Brief – The answer must be an exact copy of every record.

Saved data entries
::::
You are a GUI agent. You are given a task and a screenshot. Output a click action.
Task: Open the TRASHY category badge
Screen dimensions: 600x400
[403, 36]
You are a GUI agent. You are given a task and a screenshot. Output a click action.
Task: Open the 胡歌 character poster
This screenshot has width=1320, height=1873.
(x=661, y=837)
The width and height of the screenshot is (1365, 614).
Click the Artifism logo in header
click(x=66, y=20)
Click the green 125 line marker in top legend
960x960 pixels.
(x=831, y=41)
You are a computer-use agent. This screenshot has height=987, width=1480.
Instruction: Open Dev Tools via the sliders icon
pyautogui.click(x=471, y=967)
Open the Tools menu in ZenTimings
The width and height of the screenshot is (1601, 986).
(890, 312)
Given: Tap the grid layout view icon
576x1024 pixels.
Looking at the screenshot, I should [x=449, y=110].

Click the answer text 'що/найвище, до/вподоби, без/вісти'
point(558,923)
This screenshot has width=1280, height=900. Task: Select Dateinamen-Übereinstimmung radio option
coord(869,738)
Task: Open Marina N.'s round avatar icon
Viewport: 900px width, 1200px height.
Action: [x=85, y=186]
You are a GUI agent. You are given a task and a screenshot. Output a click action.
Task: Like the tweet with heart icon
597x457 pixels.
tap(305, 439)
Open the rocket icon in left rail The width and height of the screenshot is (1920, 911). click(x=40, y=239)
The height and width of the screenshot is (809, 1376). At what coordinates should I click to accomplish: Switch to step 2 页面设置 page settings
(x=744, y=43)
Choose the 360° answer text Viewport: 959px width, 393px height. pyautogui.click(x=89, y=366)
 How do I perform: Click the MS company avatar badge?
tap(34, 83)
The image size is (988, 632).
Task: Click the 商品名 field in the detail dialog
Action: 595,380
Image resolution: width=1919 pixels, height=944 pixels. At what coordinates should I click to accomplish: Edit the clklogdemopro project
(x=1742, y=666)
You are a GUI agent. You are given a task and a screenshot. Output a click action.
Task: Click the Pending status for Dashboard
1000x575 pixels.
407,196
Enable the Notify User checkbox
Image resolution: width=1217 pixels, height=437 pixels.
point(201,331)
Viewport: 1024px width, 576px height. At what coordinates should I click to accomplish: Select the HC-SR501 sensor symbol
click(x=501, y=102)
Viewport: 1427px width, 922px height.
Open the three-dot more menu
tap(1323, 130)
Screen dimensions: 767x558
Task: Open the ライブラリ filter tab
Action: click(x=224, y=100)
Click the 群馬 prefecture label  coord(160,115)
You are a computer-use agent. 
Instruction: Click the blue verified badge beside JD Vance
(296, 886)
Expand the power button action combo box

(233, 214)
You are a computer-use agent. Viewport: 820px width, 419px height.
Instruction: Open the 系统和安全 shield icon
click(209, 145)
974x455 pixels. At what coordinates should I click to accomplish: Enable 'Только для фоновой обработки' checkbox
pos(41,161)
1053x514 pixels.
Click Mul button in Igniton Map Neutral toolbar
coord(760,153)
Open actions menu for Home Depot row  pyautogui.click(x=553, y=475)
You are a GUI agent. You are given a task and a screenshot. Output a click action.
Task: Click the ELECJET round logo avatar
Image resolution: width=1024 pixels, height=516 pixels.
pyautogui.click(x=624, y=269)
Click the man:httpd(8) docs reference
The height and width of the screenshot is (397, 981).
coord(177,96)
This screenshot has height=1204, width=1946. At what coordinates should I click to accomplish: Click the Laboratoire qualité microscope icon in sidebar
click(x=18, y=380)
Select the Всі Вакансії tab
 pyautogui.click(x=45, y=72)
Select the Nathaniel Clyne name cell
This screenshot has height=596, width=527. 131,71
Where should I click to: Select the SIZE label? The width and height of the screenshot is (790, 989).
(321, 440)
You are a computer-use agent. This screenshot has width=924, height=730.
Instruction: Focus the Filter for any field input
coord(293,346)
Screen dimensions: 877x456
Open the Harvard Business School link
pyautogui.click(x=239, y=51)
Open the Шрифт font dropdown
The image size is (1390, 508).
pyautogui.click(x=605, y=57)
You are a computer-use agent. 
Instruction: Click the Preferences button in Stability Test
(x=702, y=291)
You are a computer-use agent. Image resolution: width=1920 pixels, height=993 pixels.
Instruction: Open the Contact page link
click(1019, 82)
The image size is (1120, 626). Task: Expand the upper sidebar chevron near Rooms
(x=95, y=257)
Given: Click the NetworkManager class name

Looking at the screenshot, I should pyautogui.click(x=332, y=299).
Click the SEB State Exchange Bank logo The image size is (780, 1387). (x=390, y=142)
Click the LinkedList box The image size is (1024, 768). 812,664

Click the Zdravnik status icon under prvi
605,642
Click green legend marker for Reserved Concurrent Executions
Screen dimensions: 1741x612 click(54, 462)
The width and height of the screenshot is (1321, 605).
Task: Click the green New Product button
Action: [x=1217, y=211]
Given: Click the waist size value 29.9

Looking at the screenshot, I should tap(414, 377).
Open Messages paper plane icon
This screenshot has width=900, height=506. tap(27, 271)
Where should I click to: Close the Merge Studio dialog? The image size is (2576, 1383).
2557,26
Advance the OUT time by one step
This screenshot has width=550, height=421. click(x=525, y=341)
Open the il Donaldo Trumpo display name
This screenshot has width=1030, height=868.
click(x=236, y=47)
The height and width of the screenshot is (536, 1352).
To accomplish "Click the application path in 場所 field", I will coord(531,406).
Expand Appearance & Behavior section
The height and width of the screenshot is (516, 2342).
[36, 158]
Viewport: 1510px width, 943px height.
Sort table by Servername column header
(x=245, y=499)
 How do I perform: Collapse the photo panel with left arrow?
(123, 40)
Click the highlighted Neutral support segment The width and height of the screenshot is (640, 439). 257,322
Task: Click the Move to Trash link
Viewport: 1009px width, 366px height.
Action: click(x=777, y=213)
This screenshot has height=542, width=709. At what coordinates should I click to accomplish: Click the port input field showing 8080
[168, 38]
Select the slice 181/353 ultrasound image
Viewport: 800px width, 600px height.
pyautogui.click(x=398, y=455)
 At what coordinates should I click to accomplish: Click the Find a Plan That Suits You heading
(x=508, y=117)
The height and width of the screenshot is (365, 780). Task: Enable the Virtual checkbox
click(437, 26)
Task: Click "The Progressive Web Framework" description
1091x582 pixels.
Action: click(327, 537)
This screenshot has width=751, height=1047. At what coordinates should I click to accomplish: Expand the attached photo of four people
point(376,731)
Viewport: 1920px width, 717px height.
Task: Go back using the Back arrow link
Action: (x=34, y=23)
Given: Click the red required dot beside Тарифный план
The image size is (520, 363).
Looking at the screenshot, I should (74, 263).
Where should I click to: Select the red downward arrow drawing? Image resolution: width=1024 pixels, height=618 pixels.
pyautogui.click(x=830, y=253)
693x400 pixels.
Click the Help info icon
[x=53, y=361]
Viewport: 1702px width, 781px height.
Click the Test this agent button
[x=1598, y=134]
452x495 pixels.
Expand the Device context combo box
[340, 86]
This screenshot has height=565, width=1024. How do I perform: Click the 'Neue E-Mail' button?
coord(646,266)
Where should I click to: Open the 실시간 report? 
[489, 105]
::::
Expected answer –
You are a GUI agent. You are given a task and a screenshot. Output a click action.
Task: Open the TRASHY category badge
Screen dimensions: 600x400
[403, 36]
You are a GUI agent. You are given a task and a screenshot. Output a click action.
Task: Open the 胡歌 character poster
This screenshot has width=1320, height=1873.
(x=661, y=837)
The width and height of the screenshot is (1365, 614).
Click the Artifism logo in header
click(x=66, y=20)
Click the green 125 line marker in top legend
960x960 pixels.
(x=831, y=41)
You are a computer-use agent. This screenshot has height=987, width=1480.
Instruction: Open Dev Tools via the sliders icon
pyautogui.click(x=471, y=967)
Open the Tools menu in ZenTimings
The width and height of the screenshot is (1601, 986).
(890, 312)
Given: Tap the grid layout view icon
576x1024 pixels.
Looking at the screenshot, I should [x=449, y=110].

Click the answer text 'що/найвище, до/вподоби, без/вісти'
point(558,923)
This screenshot has width=1280, height=900. Task: Select Dateinamen-Übereinstimmung radio option
coord(869,738)
Task: Open Marina N.'s round avatar icon
Viewport: 900px width, 1200px height.
Action: [x=85, y=186]
You are a GUI agent. You are given a task and a screenshot. Output a click action.
Task: Like the tweet with heart icon
597x457 pixels.
tap(305, 439)
Open the rocket icon in left rail The width and height of the screenshot is (1920, 911). click(x=40, y=239)
The height and width of the screenshot is (809, 1376). At what coordinates should I click to accomplish: Switch to step 2 页面设置 page settings
(x=744, y=43)
Choose the 360° answer text Viewport: 959px width, 393px height. pyautogui.click(x=89, y=366)
 How do I perform: Click the MS company avatar badge?
tap(34, 83)
The image size is (988, 632).
Task: Click the 商品名 field in the detail dialog
Action: 595,380
Image resolution: width=1919 pixels, height=944 pixels. At what coordinates should I click to accomplish: Edit the clklogdemopro project
(x=1742, y=666)
You are a GUI agent. You are given a task and a screenshot. Output a click action.
Task: Click the Pending status for Dashboard
1000x575 pixels.
407,196
Enable the Notify User checkbox
Image resolution: width=1217 pixels, height=437 pixels.
point(201,331)
Viewport: 1024px width, 576px height. At what coordinates should I click to accomplish: Select the HC-SR501 sensor symbol
click(x=501, y=102)
Viewport: 1427px width, 922px height.
Open the three-dot more menu
tap(1323, 130)
Screen dimensions: 767x558
Task: Open the ライブラリ filter tab
Action: click(x=224, y=100)
Click the 群馬 prefecture label  coord(160,115)
You are a computer-use agent. 
Instruction: Click the blue verified badge beside JD Vance
(296, 886)
Expand the power button action combo box

(233, 214)
You are a computer-use agent. Viewport: 820px width, 419px height.
Instruction: Open the 系统和安全 shield icon
click(209, 145)
974x455 pixels. At what coordinates should I click to accomplish: Enable 'Только для фоновой обработки' checkbox
pos(41,161)
1053x514 pixels.
Click Mul button in Igniton Map Neutral toolbar
coord(760,153)
Open actions menu for Home Depot row  pyautogui.click(x=553, y=475)
You are a GUI agent. You are given a task and a screenshot. Output a click action.
Task: Click the ELECJET round logo avatar
Image resolution: width=1024 pixels, height=516 pixels.
pyautogui.click(x=624, y=269)
Click the man:httpd(8) docs reference
The height and width of the screenshot is (397, 981).
coord(177,96)
This screenshot has height=1204, width=1946. At what coordinates should I click to accomplish: Click the Laboratoire qualité microscope icon in sidebar
click(x=18, y=380)
Select the Всі Вакансії tab
 pyautogui.click(x=45, y=72)
Select the Nathaniel Clyne name cell
This screenshot has height=596, width=527. 131,71
Where should I click to: Select the SIZE label? The width and height of the screenshot is (790, 989).
(321, 440)
You are a computer-use agent. This screenshot has width=924, height=730.
Instruction: Focus the Filter for any field input
coord(293,346)
Screen dimensions: 877x456
Open the Harvard Business School link
pyautogui.click(x=239, y=51)
Open the Шрифт font dropdown
The image size is (1390, 508).
pyautogui.click(x=605, y=57)
You are a computer-use agent. 
Instruction: Click the Preferences button in Stability Test
(x=702, y=291)
You are a computer-use agent. Image resolution: width=1920 pixels, height=993 pixels.
Instruction: Open the Contact page link
click(1019, 82)
The image size is (1120, 626). Task: Expand the upper sidebar chevron near Rooms
(x=95, y=257)
Given: Click the NetworkManager class name

Looking at the screenshot, I should pyautogui.click(x=332, y=299).
Click the SEB State Exchange Bank logo The image size is (780, 1387). (x=390, y=142)
Click the LinkedList box The image size is (1024, 768). 812,664

Click the Zdravnik status icon under prvi
605,642
Click green legend marker for Reserved Concurrent Executions
Screen dimensions: 1741x612 click(54, 462)
The width and height of the screenshot is (1321, 605).
Task: Click the green New Product button
Action: [x=1217, y=211]
Given: Click the waist size value 29.9

Looking at the screenshot, I should tap(414, 377).
Open Messages paper plane icon
This screenshot has width=900, height=506. tap(27, 271)
Where should I click to: Close the Merge Studio dialog? The image size is (2576, 1383).
2557,26
Advance the OUT time by one step
This screenshot has width=550, height=421. click(x=525, y=341)
Open the il Donaldo Trumpo display name
This screenshot has width=1030, height=868.
click(x=236, y=47)
The height and width of the screenshot is (536, 1352).
To accomplish "Click the application path in 場所 field", I will coord(531,406).
Expand Appearance & Behavior section
The height and width of the screenshot is (516, 2342).
[36, 158]
Viewport: 1510px width, 943px height.
Sort table by Servername column header
(x=245, y=499)
 How do I perform: Collapse the photo panel with left arrow?
(123, 40)
Click the highlighted Neutral support segment The width and height of the screenshot is (640, 439). 257,322
Task: Click the Move to Trash link
Viewport: 1009px width, 366px height.
Action: click(x=777, y=213)
This screenshot has height=542, width=709. At what coordinates should I click to accomplish: Click the port input field showing 8080
[168, 38]
Select the slice 181/353 ultrasound image
Viewport: 800px width, 600px height.
pyautogui.click(x=398, y=455)
 At what coordinates should I click to accomplish: Click the Find a Plan That Suits You heading
(x=508, y=117)
The height and width of the screenshot is (365, 780). Task: Enable the Virtual checkbox
click(437, 26)
Task: Click "The Progressive Web Framework" description
1091x582 pixels.
Action: click(327, 537)
This screenshot has width=751, height=1047. At what coordinates should I click to accomplish: Expand the attached photo of four people
point(376,731)
Viewport: 1920px width, 717px height.
Task: Go back using the Back arrow link
Action: (x=34, y=23)
Given: Click the red required dot beside Тарифный план
The image size is (520, 363).
Looking at the screenshot, I should (74, 263).
Where should I click to: Select the red downward arrow drawing? Image resolution: width=1024 pixels, height=618 pixels.
pyautogui.click(x=830, y=253)
693x400 pixels.
Click the Help info icon
[x=53, y=361]
Viewport: 1702px width, 781px height.
Click the Test this agent button
[x=1598, y=134]
452x495 pixels.
Expand the Device context combo box
[340, 86]
This screenshot has height=565, width=1024. How do I perform: Click the 'Neue E-Mail' button?
coord(646,266)
Where should I click to: Open the 실시간 report? 
[489, 105]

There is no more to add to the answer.